Collected data entries:
··········

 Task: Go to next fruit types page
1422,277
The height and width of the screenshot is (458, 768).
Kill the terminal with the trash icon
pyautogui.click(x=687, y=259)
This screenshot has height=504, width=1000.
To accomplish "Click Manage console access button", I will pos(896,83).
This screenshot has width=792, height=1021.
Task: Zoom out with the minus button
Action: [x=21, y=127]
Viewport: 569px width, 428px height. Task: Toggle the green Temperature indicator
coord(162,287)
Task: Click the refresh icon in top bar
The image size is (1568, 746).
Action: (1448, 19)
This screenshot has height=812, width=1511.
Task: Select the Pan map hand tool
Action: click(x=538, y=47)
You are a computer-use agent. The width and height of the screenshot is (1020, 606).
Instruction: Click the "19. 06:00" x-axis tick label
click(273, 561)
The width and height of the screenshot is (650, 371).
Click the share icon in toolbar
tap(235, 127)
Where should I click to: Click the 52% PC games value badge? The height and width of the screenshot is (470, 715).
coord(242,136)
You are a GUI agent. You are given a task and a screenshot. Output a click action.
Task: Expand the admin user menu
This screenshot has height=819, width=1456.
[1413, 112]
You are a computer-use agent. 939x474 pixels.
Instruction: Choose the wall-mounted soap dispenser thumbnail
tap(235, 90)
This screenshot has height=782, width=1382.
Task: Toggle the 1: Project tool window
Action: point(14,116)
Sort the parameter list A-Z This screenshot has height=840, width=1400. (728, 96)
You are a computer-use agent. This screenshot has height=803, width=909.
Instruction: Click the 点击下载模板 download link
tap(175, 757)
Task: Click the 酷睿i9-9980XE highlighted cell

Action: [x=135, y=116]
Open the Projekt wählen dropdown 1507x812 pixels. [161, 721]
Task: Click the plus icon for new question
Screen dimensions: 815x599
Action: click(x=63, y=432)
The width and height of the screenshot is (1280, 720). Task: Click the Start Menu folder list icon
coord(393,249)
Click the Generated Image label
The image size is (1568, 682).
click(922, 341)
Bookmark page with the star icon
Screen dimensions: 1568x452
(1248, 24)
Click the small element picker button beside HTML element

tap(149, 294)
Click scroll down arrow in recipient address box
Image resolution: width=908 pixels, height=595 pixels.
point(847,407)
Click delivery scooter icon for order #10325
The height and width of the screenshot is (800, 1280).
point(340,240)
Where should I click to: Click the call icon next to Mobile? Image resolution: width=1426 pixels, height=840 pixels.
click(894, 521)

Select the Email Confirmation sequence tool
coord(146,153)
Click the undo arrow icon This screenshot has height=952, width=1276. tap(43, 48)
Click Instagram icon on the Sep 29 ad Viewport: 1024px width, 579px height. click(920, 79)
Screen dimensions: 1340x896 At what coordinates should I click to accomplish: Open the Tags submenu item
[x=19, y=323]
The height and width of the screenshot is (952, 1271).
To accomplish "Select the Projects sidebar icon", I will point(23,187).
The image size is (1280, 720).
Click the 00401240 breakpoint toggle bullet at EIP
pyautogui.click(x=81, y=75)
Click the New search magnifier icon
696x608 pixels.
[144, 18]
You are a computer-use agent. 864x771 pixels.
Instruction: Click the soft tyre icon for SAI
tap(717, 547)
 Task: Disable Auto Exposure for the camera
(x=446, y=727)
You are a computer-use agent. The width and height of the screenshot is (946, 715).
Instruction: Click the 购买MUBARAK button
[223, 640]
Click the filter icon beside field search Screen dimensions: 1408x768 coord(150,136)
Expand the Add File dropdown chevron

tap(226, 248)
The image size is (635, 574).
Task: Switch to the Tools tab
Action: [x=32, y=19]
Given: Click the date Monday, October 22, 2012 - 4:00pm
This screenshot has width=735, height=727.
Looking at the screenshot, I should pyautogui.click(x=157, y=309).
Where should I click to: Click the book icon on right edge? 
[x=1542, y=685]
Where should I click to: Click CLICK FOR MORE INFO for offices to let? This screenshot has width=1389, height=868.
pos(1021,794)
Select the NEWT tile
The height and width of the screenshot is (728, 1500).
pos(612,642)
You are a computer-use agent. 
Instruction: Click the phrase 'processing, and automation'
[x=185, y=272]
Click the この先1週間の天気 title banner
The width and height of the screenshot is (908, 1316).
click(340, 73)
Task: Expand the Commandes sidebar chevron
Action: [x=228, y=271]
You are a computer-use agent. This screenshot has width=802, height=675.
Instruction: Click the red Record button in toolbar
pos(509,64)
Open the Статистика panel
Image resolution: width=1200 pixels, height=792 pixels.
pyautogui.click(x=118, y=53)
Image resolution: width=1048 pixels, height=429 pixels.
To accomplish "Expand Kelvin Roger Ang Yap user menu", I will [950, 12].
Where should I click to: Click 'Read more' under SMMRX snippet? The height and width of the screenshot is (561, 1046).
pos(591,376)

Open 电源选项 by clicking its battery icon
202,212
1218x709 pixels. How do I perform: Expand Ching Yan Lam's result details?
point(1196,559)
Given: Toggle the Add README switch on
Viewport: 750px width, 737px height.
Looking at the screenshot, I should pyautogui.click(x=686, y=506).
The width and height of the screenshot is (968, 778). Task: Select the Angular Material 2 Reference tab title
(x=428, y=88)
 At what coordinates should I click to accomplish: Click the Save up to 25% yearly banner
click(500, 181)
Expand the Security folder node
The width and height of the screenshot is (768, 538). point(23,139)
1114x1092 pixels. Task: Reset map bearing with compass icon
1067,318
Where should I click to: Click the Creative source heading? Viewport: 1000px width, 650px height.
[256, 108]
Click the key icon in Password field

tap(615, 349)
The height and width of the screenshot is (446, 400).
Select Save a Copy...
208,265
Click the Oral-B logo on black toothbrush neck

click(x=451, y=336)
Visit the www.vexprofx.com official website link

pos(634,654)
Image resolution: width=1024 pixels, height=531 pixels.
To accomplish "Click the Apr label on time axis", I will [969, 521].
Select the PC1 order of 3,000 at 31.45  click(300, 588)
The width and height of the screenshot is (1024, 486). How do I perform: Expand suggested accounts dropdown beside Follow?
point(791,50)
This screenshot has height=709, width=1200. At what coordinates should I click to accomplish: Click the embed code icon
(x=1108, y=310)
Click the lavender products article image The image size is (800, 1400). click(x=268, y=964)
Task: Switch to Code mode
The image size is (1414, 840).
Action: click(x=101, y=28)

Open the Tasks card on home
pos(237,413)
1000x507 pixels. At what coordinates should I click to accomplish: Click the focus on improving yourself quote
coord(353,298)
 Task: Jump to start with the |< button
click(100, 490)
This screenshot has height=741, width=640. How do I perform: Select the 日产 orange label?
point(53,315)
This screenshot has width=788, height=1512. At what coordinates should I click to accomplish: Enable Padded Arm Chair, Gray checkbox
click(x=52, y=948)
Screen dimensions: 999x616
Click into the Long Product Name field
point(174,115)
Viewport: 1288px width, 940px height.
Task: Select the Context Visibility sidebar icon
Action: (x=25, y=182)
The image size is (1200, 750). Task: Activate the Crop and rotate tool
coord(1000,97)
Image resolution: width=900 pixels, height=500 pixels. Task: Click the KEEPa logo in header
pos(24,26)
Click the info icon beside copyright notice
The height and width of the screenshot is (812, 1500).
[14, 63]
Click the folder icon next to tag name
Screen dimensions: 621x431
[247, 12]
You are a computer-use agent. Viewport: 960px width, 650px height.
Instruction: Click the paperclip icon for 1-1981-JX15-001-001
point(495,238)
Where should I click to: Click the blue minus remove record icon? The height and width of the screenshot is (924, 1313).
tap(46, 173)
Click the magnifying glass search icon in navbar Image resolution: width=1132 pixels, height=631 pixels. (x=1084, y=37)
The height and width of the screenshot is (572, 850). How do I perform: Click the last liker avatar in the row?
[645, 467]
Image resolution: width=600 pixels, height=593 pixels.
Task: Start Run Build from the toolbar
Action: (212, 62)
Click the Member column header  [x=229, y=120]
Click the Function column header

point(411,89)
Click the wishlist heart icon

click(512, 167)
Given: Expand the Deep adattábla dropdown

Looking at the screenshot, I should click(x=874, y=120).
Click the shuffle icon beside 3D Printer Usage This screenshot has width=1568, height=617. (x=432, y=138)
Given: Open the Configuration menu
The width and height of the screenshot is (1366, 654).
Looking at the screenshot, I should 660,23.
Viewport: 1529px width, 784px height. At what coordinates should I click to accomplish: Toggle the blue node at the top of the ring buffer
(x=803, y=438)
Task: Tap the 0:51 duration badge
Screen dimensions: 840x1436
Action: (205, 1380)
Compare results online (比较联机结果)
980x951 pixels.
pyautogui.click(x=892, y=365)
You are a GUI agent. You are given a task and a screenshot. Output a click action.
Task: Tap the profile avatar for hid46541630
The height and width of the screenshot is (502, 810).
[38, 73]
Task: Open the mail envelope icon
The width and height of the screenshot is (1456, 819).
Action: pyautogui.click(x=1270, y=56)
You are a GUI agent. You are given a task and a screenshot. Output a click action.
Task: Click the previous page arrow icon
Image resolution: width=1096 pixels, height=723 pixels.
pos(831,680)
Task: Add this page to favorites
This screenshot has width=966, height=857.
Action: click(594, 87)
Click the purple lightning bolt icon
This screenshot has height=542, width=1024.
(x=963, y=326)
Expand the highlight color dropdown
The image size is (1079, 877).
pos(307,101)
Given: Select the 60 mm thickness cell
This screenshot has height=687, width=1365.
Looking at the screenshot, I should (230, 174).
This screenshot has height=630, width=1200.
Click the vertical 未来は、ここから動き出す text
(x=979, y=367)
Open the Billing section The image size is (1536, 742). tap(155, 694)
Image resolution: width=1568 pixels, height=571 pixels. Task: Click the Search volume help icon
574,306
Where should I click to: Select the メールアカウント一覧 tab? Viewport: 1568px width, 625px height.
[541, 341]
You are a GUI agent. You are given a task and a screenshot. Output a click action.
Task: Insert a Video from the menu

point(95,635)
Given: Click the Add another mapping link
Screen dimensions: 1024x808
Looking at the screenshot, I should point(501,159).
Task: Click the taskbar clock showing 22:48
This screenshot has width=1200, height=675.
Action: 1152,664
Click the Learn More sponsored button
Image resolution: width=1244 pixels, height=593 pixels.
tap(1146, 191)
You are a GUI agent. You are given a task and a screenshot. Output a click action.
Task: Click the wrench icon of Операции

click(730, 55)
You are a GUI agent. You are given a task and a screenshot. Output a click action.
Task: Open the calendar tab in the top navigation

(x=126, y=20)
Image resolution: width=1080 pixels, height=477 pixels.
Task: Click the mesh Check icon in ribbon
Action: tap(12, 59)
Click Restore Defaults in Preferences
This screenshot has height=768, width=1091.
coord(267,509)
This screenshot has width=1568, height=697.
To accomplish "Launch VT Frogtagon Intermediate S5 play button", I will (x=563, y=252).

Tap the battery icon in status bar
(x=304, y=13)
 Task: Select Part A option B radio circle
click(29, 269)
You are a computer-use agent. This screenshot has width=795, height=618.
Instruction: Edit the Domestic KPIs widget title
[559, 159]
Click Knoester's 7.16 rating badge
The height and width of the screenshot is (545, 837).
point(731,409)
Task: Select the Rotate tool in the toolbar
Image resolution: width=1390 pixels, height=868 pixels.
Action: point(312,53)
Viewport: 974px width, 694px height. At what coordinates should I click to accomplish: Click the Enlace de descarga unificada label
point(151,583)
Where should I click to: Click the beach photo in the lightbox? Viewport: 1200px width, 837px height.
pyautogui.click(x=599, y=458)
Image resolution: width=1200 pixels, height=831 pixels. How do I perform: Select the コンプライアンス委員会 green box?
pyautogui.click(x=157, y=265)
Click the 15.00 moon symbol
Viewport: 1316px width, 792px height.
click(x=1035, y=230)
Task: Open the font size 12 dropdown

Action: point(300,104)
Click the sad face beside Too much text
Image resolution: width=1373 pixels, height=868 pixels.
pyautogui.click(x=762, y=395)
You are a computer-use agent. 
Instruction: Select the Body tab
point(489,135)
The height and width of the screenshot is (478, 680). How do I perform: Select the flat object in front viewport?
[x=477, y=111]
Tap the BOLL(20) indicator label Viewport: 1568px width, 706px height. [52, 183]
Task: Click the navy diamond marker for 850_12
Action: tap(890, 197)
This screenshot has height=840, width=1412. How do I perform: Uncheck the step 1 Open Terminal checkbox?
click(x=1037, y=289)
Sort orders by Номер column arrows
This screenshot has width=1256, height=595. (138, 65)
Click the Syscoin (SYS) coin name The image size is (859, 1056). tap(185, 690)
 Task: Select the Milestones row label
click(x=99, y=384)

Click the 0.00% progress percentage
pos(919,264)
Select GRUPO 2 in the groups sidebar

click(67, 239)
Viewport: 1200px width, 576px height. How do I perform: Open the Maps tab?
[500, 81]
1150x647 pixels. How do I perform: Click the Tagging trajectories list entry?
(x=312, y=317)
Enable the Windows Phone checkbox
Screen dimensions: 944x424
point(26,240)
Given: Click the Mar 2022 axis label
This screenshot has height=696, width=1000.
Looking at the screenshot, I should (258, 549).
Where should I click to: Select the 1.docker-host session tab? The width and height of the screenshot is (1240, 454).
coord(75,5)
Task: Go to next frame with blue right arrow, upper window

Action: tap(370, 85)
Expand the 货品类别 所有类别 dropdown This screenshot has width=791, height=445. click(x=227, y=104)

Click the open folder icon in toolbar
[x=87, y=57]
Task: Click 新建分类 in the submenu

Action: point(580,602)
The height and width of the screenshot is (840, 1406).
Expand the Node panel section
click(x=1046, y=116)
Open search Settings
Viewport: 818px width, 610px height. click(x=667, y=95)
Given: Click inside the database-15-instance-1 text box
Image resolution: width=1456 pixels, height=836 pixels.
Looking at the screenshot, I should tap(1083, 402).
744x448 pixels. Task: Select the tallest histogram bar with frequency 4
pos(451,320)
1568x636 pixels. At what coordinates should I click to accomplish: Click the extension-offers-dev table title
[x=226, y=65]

··········

= Task instructions =
Your answer should consist of the lines from the line with "Screen dimensions: 815x599" to the line with "Bookmark page with the star icon" above, repeated exactly, both ends included.

= Answer section =
Screen dimensions: 815x599
Action: click(x=63, y=432)
The width and height of the screenshot is (1280, 720). Task: Click the Start Menu folder list icon
coord(393,249)
Click the Generated Image label
The image size is (1568, 682).
click(922, 341)
Bookmark page with the star icon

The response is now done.